Black Boy, de Richard Wright

Je crois l’avoir déjà mentionné quelque part, mais je déteste le genre autobiographique. Tout ce qui de près ou de loin s’annonce comme un autoportrait ou le récit d’une vie me déplaît. Je n’avais pas compris d’ailleurs que Black Boy était affilié au genre avant de l’acheter et même de l’ouvrir – sans doute serais-je passée à côté de ce que l’on peut sans doute nommer un classique du genre.

 

blackboyIl va sans dire que cet ouvrage sera conseillé pour son aspect racial, ou la condition des « Nègres » aux Etats-Unis et particulièrement dans le sud. La question Noire est en effet excellemment (forcément…) abordée et pourrait sembler constituer le fondement même de ce récit qui s’étend des premières années d’enfance, à l’accession à l’âge adulte, de l’auteur-narrateur-personnage Richard Wright.
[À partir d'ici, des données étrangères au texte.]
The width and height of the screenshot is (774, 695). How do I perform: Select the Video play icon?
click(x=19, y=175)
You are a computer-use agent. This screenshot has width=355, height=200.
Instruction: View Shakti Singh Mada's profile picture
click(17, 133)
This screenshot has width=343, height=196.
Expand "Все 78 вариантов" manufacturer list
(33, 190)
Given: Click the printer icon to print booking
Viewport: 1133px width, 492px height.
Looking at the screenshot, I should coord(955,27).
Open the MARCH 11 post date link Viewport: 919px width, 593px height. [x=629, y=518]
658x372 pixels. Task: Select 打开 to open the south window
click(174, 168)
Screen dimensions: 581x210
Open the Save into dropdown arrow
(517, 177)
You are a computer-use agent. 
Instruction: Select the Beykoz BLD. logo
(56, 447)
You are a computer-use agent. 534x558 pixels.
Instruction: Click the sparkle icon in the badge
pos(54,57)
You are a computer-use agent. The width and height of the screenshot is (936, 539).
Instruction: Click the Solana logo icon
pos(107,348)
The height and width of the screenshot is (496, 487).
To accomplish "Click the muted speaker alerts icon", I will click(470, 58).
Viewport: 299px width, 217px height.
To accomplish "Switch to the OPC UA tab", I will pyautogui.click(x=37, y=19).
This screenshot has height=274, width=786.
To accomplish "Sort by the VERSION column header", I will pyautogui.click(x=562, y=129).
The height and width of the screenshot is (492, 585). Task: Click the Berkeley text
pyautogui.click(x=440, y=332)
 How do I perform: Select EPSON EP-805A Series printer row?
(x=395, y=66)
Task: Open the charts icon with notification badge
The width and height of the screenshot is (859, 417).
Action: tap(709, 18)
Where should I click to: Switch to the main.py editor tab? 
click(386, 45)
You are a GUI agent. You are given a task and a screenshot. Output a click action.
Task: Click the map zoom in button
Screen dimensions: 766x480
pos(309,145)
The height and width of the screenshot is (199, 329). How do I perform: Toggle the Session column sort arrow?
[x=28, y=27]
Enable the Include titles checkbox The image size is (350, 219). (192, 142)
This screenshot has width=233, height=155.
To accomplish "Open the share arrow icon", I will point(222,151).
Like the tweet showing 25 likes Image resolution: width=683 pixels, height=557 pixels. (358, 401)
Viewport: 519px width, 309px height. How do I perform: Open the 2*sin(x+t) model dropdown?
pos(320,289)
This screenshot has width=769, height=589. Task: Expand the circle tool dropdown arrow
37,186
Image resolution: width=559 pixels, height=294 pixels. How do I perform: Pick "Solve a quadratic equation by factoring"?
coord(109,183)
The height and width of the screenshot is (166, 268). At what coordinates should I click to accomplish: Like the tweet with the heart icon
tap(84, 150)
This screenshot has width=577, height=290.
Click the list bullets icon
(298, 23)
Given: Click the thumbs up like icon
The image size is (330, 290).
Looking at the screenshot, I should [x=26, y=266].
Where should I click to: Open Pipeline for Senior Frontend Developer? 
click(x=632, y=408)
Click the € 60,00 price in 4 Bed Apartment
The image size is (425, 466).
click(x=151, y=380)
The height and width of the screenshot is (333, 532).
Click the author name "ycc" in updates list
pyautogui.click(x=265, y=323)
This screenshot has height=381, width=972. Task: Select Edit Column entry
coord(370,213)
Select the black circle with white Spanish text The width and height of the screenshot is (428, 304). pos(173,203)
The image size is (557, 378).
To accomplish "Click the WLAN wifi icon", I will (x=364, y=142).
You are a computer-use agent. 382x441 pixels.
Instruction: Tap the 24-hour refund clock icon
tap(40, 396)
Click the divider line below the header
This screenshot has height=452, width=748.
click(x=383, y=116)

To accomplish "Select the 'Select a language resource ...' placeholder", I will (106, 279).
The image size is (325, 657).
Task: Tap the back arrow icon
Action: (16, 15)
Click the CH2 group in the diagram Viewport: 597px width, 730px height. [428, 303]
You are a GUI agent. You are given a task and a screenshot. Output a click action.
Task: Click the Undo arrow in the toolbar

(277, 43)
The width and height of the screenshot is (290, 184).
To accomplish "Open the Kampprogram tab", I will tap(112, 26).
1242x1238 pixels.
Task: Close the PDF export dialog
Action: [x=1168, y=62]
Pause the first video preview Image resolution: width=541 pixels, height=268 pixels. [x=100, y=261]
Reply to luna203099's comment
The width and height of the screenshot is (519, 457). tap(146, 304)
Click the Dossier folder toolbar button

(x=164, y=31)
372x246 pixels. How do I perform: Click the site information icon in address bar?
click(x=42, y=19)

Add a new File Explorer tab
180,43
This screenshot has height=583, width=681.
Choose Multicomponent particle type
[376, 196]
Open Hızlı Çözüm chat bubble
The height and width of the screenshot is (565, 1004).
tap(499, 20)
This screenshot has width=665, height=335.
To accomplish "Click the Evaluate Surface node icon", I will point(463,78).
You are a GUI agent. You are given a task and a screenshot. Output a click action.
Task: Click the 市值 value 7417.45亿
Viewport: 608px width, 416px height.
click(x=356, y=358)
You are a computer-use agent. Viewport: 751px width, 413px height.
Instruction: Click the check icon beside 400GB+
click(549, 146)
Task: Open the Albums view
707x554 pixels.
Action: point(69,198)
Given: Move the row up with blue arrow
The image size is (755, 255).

Mais eût-ce été l’unique intérêt de l’œuvre qu’elle m’eût assurément déplu. Le talent de l’auteur s’exerce bien au-delà de la mise en valeur de la condition Noire, et se révèle pleinement dans cette peinture juste et incisive de la condition humaine qui propulse l’œuvre dans des perspectives plus vastes, et à la juste mesure de la puissance de cette écriture, qui ne cherche jamais à gagner le lecteur à sa cause. Le narrateur est un jeune garçon noir américain. Je suis une femme française, blanche, plus tout à fait jeune, pas encore vraiment vieille tout de même… et je me suis retrouvée dans ce miroir brûlant tenu à bout de bras. Dans cet enfant qui ne comprend pas encore vraiment pourquoi le monde adulte agit de cette façon. Par l’inconscience qu’il existe plusieurs « catégories » de personnes, pour les autres mais pas pour soi. Dans cette impression constante d’être en porte-à-faux de l’existence… la première période, période de l’enfance toute fraîche encore, commence avec cet incendie à moitié involontaire et la peur, peur d’être découvert au risque d’en mourir – culpabilité éprouvée, au plus profond de soi par l’enfant qui sait qu’il a mal agi mais ne perçoit pas encore les codes qui lui permettrait de comprendre son erreur. J’ai aussi en mémoire cette confrontation avec les membres de la famille, la grand-mère sans amour engoncée dans sa religion, la t ante dont la méchanceté n’a d’égale que sa mesquinerie, et le lent pilonnage de la confiance en soi, de l’estime de soi, contre lequel lutte de toutes ses forces le jeune narrateur qui déjà comprend sa différence. Différence de couleur bien sûr, même s’il ne perçoit pas tout de suite comment l’on doit se comporter face aux Blancs (dont il ne perçoit pas même la couleur ou l’absence de couleur), différence d’âme surtout, qui le distingue des autres enfants, des autres Noirs. Refus fondamental de la servitude, impossibilité d’étouffer en lui la parole qui cherche à jaillir, à comprendre, à trouver en d’autres l’écho de ses propres souffrances et questionnement.

 

Jamais le récit ne vire à l’apitoiement dont à chaque ligne j’aurais craint le surgissement ; jamais le pathétique grossier ne prend le pas sur cette claire conscience, lucide, de ce jeune homme en pleine découverte de ce qu’est le monde, définitivement hostile, et si plein, si riche par ailleurs de promesses, dont l’humour léger se fait discrètement l’écho. Devenir écrivain : voilà une certitude, la seule à laquelle Richard s’accroche de toutes ses forces, pour laquelle il lutte contre cette faim dévorante – de nourriture bien sûr, mais aussi avidité de lire, d’apprendre, de comprendre. Le récit s’achève sur ce départ du jeune adulte vers sa vie nouvelle – non qu’il doive s’attendre à de meilleurs lendemains dans l’immédiat, mais il est parvenu à la pleine conscience de ce qu’il est, fondamentalement. Il est rare que je quitte autant à regret un récit, et surtout un récit de vie. J’avais comme en fond d’écran les images douloureuses et pourtant pleines de joie de La couleur pourpre, et cette émotion indicible, forte et sans larmes inutiles, que provoque en nous la lecture d’œuvres justes.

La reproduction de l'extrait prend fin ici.